The study called ACCORD (Action to Control Cardiovascular Risk in Diabetes) is back in the news. The study, which included 10,251 patients with type 2 diabetes mellitus and who were at especially high risk of cardiovascular events (such as heart attacks, stroke, or death from cardiovascular disease). The study should not be extrapolated to patients with type 2 diabetes "who are younger, whose diagnosis is more recent, or who have a lower risk of CVD than participants studied in the ACCORD trials. It is not known what effect more intensive therapy might have on CVD in younger people with type 2 diabetes or in patients with a lower risk of CVD than were studied in ACCORD" (per a NIH Q&A about the study).
I have previously written (several times!) about earlier results from the ACCORD trial, which surprised experts when it was announced that patients in the tight-glucose-control part of the study (aiming for A1C below 6.0) had more deaths than patients in the standard-glucose-treatment group (aiming for A1C between 7 and 7.9). This unexpected finding generated a lively discussion amongst endocrinologists: were the problems in the intensive group actually due to hypoglycemia, and if not, to what? No clear reason has been identified to explain why there were excess deaths in the tight-glucose-control part of the ACCORD trial. Various experts are implicating weight gain, the use of multiple drug combinations and perhaps even getting blood sugar too low, too fast.
Now, more results from the ACCORD study have become available, and again, the results seem counterintuitive. (A summary of the study and the new findings is available at the NIH website ). This time, it was announced that
lowering blood pressure of the participants to normal levels did not significantly decrease the risk of fatal or nonfatal cardiovascular disease events.

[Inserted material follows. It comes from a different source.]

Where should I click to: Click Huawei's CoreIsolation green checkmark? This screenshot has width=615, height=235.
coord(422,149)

Similarly, treating lipids (cholesterol, triglycerides, LDL and HDL) with a combination of a fibrate and a statin did not decrease the risk of cardiovascular disease events more than treatment with statin alone.
"ACCORD provides important evidence to help guide treatment recommendations for adults with type 2 diabetes who have had a heart attack or stroke or who are otherwise at especially high risk for cardiovascular disease," Susan B. Shurin, M.D., acting director of the NIH's National Heart, Lung, and Blood Institute, is quoted as saying. "This information provides guidance to avoid unnecessarily increasing treatment that provides limited benefit and potentially increases the risk of adverse effects."

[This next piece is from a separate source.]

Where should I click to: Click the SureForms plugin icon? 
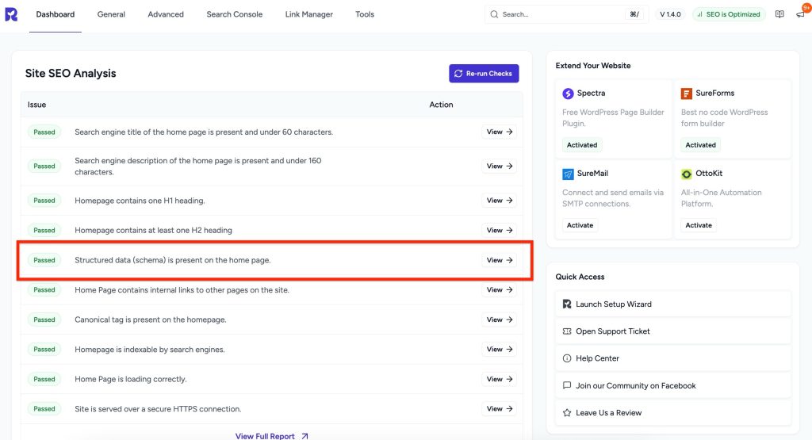tap(687, 94)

I take the results differently. In fact, the NIH press release states that "Lowering blood pressure to below the standard level significantly cut the risk of stroke by about 40 percent. The intensive blood pressure group had 36 strokes, compared to 62 strokes in the standard group." You can't just ignore this and say that treatment is of "limited benefit."

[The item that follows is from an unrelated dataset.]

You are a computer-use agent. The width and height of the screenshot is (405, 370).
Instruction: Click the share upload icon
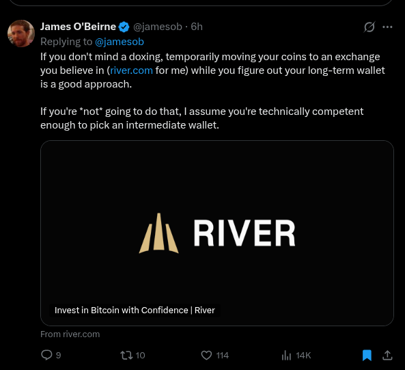pyautogui.click(x=387, y=355)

I do agree with one conclusion, however: adding fibrates to statins seems to be overkill. But statins do have a place, and ACCORD did not attempt to establish whether statins alone (vs placebo) might be appropriate: they are well-established in the care of hyperlipidemia. The lead author agreed: "The lack of benefit from fibrates should not obscure the proven value of statins in preventing cardiovascular disease, which is well established from earlier studies," Henry N. Ginsberg, M.D. added. "Patients should discuss with their health care provider the implications of this research for their lipid therapy management." Yes they should! If your lipids are not at ideal levels despite statins or other antilipid medications, then either raising your dose, or adding a second agent, should be considered - but adding a fibrate to a statin may not be the best choice.